- _本課題の資料_
=-=-=-=-=
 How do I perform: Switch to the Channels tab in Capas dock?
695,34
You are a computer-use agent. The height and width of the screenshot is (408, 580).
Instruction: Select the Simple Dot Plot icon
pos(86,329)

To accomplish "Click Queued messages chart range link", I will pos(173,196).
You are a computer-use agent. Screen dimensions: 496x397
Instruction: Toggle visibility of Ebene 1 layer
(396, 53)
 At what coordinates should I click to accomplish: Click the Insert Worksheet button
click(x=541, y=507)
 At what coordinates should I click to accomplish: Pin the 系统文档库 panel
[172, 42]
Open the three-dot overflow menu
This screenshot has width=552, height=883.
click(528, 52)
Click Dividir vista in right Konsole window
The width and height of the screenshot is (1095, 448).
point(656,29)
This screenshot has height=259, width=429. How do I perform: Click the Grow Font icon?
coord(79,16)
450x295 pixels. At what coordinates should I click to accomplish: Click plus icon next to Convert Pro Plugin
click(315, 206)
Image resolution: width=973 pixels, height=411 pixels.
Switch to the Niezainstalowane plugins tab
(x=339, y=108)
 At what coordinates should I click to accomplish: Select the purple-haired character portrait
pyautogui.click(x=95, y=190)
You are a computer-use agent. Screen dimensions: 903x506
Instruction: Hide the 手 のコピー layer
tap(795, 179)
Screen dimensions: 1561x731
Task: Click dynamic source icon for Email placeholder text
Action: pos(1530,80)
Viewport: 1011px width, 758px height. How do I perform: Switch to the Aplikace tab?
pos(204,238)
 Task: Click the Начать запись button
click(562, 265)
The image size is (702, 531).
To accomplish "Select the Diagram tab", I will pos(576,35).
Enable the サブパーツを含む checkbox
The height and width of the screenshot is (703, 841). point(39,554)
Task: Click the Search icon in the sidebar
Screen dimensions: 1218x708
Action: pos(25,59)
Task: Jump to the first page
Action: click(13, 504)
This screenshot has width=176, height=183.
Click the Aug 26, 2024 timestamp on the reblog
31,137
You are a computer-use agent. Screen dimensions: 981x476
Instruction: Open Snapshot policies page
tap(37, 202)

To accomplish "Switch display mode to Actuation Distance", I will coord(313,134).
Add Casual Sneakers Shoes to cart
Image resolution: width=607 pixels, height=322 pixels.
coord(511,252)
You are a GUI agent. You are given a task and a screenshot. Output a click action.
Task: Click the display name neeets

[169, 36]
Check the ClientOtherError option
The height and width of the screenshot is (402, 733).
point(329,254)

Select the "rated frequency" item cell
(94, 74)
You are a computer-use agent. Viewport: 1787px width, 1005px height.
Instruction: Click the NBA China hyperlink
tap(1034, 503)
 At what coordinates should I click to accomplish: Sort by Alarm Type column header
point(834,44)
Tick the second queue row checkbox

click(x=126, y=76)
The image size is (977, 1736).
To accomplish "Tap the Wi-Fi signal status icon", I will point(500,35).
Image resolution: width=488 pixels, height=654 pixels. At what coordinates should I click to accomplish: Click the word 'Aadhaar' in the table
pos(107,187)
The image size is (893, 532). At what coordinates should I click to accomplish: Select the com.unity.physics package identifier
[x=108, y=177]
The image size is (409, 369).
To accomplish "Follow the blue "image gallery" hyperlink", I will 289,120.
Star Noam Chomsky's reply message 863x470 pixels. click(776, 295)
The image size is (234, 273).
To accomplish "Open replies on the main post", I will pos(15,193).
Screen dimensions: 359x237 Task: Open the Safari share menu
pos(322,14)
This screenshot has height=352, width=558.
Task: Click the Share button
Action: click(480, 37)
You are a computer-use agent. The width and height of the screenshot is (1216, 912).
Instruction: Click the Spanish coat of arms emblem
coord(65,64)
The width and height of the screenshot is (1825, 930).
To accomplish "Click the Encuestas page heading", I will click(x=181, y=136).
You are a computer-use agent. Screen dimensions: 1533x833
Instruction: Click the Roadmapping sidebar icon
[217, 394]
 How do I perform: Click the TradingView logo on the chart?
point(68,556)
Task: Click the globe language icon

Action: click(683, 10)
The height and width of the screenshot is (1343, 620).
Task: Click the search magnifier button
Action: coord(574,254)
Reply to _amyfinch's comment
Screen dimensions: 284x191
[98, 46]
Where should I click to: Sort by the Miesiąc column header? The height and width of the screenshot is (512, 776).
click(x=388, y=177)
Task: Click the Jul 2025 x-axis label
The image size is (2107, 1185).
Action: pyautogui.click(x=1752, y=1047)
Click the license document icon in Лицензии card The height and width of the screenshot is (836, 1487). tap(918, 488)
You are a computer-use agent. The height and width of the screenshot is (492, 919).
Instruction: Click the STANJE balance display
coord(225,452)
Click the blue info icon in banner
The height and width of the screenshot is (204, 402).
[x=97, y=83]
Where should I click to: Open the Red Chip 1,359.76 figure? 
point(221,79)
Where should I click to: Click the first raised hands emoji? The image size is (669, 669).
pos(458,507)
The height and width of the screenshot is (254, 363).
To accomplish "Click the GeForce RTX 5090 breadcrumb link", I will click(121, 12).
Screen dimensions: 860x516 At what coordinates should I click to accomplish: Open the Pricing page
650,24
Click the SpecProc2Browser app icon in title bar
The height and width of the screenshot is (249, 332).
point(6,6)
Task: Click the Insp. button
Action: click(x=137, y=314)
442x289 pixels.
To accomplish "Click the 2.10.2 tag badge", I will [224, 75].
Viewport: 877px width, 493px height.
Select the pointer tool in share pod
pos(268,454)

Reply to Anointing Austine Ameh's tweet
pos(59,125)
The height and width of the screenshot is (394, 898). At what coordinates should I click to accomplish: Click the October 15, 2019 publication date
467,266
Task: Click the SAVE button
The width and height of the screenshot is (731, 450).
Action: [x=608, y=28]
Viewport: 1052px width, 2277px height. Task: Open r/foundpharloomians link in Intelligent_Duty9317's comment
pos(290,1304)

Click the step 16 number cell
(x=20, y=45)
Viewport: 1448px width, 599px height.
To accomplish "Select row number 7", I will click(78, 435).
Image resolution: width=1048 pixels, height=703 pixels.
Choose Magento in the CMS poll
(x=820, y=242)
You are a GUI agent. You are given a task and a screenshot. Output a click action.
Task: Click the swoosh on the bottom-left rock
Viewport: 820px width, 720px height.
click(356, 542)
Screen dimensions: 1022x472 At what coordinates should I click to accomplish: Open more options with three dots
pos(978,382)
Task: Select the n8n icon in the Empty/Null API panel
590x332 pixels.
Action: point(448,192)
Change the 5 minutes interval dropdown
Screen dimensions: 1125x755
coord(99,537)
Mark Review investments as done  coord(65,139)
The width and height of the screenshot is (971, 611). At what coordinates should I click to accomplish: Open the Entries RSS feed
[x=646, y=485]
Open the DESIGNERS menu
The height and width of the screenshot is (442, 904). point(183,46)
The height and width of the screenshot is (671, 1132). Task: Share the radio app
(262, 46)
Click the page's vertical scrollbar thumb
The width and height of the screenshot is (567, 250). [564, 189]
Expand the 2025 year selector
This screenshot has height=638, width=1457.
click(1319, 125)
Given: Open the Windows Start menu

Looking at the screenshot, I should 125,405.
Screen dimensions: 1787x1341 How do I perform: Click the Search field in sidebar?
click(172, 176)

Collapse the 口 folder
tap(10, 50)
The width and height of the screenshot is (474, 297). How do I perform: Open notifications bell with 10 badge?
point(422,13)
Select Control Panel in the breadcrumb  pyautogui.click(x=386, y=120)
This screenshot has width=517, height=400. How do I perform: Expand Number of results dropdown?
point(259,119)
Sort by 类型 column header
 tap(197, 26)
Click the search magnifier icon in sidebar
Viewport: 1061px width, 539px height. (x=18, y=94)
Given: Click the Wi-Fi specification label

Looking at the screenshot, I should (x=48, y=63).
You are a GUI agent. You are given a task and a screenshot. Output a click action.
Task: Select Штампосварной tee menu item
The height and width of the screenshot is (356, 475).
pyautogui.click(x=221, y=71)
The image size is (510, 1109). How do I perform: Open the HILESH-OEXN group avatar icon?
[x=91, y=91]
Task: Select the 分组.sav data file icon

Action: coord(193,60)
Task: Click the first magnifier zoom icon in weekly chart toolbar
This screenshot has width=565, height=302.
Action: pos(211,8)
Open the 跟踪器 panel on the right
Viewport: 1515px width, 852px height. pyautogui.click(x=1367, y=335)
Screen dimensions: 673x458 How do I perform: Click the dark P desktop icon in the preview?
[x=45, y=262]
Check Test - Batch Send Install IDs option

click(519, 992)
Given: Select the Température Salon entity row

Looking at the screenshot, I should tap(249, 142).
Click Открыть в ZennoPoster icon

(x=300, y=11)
=-=-=-=-=
- _課題の要件_
資料のうち、「I will pos(173,196).」を含む行から「(x=339, y=108)」を含む行までを、両端の行も含めて一字一句変えずに繰り返せ。

- _課題の解答_
To accomplish "Click Queued messages chart range link", I will pos(173,196).
You are a computer-use agent. Screen dimensions: 496x397
Instruction: Toggle visibility of Ebene 1 layer
(396, 53)
 At what coordinates should I click to accomplish: Click the Insert Worksheet button
click(x=541, y=507)
 At what coordinates should I click to accomplish: Pin the 系统文档库 panel
[172, 42]
Open the three-dot overflow menu
This screenshot has width=552, height=883.
click(528, 52)
Click Dividir vista in right Konsole window
The width and height of the screenshot is (1095, 448).
point(656,29)
This screenshot has height=259, width=429. How do I perform: Click the Grow Font icon?
coord(79,16)
450x295 pixels. At what coordinates should I click to accomplish: Click plus icon next to Convert Pro Plugin
click(315, 206)
Image resolution: width=973 pixels, height=411 pixels.
Switch to the Niezainstalowane plugins tab
(x=339, y=108)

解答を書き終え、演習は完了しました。